#### [Written request]
List every line of the items below that contains the string "Sort". Matching is case-sensitive.

-- Start Supplied information --

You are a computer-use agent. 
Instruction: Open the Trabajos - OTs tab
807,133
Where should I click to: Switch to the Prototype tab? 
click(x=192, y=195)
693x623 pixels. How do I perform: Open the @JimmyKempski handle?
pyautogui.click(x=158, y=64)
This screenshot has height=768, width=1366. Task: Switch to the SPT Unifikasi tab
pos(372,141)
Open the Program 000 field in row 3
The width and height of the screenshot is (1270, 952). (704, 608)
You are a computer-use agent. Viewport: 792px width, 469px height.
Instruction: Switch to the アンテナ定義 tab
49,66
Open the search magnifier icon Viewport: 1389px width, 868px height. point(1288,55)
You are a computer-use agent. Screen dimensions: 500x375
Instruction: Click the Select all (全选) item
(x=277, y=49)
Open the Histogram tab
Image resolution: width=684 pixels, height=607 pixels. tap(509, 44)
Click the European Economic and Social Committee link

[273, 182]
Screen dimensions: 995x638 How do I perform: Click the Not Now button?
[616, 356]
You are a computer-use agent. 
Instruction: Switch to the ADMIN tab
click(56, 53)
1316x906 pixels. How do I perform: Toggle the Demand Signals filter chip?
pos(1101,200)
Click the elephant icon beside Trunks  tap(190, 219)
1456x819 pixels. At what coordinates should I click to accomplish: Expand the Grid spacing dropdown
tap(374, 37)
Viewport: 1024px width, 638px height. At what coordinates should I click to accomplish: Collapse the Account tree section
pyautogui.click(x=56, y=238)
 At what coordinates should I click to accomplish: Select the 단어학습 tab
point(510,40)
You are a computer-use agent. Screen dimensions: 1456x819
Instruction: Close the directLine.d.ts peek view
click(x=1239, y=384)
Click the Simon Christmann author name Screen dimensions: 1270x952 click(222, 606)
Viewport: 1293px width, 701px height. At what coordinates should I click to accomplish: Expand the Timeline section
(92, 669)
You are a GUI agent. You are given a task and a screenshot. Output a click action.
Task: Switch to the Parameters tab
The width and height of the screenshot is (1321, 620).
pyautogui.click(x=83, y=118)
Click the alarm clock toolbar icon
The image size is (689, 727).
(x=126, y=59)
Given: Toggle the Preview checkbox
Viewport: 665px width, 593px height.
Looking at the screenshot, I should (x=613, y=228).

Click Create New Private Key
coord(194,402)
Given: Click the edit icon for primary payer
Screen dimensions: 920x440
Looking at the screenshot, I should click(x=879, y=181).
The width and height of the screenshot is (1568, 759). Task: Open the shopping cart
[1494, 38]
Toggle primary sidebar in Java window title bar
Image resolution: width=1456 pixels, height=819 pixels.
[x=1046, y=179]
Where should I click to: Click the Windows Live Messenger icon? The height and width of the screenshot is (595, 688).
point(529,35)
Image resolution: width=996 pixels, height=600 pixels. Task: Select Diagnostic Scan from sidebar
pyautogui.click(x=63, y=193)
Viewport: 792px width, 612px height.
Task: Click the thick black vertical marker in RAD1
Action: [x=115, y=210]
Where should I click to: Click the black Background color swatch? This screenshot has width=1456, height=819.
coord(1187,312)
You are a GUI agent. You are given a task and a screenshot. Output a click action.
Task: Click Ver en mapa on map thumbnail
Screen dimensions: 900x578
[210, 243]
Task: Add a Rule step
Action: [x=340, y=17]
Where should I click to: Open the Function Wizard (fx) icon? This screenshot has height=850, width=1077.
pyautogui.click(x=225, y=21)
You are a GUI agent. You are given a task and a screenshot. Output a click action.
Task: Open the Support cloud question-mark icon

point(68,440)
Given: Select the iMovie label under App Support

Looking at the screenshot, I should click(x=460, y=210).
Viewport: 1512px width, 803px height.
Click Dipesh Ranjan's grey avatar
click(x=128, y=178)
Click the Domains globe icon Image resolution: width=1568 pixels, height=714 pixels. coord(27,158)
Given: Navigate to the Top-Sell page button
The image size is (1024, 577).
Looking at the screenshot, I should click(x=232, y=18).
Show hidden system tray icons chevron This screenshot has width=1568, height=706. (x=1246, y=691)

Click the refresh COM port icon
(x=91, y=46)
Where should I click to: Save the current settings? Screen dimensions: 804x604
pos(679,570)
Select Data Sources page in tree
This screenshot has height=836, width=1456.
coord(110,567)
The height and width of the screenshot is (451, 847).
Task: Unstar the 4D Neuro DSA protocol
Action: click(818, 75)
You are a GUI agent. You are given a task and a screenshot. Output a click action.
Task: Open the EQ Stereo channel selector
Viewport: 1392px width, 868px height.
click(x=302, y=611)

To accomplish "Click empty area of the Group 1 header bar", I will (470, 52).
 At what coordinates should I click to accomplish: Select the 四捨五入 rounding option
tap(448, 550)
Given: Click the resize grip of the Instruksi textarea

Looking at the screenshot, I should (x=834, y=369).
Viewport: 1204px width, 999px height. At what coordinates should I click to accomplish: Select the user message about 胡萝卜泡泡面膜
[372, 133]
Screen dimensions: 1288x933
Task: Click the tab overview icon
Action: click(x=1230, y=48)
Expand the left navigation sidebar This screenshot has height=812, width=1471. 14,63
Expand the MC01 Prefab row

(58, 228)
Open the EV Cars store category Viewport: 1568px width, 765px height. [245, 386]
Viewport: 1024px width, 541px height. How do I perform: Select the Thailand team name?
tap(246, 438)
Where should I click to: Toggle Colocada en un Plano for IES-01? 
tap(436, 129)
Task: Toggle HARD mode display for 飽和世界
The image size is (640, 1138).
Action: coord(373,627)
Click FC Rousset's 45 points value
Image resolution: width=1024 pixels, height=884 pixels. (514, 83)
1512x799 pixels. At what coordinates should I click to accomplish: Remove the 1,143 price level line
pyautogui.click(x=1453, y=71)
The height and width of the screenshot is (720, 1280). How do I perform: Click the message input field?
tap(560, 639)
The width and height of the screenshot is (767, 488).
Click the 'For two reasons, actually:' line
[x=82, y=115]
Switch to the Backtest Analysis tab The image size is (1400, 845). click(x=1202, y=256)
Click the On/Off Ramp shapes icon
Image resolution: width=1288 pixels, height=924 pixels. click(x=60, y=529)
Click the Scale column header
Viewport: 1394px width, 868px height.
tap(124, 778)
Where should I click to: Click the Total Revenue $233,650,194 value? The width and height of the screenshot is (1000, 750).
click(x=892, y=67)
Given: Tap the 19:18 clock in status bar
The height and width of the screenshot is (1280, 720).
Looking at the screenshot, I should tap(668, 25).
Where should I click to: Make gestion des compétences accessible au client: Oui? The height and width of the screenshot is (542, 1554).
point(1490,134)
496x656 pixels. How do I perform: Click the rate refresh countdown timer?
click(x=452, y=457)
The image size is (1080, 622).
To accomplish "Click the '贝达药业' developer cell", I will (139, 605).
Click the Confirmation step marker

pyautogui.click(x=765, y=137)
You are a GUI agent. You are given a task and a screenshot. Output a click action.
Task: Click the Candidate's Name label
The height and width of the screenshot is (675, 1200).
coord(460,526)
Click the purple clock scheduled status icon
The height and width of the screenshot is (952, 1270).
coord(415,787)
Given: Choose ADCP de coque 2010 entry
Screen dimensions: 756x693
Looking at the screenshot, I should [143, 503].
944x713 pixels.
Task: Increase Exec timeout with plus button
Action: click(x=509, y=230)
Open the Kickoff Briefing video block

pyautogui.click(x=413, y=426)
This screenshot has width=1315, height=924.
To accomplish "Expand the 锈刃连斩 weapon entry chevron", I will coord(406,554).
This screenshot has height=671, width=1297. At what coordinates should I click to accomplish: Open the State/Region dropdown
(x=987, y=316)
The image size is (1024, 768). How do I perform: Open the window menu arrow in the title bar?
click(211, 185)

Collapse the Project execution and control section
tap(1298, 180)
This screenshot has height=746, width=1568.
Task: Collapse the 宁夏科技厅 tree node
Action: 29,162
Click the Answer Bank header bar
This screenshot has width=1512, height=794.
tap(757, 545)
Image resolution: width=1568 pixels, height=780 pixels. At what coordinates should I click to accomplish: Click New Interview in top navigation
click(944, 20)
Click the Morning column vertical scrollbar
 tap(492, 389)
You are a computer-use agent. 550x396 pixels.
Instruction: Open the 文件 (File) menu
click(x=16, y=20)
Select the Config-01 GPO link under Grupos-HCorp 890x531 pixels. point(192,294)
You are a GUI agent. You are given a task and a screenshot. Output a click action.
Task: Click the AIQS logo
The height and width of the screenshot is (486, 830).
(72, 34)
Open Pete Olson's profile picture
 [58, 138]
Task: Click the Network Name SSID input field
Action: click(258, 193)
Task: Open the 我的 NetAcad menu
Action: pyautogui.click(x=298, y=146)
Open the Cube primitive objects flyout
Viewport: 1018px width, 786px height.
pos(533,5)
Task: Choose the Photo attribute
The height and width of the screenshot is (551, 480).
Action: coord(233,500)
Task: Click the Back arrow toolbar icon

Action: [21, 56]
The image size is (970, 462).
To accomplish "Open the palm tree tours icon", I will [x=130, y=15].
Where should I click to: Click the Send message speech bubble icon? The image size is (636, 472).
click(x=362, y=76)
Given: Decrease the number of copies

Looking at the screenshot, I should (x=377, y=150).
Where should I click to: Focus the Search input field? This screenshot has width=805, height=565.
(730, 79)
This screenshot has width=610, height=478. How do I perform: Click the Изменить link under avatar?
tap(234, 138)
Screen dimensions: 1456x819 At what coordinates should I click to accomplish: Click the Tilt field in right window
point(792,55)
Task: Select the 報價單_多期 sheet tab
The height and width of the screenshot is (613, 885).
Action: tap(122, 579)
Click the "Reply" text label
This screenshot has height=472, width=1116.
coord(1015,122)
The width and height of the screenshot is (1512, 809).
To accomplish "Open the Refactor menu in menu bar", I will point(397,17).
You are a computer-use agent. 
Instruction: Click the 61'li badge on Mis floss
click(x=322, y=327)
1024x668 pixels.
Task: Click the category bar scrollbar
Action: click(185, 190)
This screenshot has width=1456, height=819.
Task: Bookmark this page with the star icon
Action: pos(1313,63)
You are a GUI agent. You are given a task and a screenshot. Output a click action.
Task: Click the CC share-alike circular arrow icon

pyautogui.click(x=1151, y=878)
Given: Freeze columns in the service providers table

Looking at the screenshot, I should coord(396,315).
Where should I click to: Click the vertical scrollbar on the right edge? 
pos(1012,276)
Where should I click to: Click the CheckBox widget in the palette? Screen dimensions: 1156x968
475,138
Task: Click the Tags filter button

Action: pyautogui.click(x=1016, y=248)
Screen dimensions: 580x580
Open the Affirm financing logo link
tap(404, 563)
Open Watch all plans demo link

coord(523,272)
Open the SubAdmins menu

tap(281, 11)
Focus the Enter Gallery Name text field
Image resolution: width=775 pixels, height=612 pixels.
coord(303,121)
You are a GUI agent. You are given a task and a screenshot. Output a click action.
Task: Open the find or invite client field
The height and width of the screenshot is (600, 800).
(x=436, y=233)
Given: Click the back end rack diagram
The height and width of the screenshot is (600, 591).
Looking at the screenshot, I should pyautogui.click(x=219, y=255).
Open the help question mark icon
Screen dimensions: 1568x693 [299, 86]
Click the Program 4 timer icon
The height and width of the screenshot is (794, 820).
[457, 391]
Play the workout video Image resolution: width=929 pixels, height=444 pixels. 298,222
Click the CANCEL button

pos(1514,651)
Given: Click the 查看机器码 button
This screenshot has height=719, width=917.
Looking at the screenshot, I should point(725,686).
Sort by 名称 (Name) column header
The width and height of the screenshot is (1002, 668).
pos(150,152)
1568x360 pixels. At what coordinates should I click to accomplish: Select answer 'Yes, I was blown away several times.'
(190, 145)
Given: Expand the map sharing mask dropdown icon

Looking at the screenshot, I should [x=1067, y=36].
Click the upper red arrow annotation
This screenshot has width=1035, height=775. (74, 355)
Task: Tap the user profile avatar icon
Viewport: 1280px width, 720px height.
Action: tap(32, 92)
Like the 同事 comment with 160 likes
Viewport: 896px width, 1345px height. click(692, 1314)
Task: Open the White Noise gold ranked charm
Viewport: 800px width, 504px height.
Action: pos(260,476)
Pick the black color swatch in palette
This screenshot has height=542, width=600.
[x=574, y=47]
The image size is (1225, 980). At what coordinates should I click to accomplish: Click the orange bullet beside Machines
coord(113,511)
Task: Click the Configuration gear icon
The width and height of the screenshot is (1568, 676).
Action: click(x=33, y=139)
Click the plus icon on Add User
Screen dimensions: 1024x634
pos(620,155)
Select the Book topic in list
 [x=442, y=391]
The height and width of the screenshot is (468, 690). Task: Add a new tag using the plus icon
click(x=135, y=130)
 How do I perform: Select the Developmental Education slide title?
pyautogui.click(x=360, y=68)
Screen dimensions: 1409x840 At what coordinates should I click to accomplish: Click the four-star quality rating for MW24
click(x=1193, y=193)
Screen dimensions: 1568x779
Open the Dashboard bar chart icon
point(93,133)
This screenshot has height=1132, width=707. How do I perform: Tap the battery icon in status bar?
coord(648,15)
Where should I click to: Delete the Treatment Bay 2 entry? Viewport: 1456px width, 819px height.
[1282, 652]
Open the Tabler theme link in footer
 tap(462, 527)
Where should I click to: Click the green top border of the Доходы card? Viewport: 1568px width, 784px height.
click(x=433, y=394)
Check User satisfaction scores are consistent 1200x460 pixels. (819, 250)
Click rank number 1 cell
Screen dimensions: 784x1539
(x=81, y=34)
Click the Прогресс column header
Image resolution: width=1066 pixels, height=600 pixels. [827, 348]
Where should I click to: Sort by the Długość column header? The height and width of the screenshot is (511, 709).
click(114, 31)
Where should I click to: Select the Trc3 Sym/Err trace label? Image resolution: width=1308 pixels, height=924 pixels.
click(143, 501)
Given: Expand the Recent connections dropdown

-- End Supplied information --

#### [Solution for this exercise]
Sort by 名称 (Name) column header
Where should I click to: Sort by the Długość column header? The height and width of the screenshot is (511, 709).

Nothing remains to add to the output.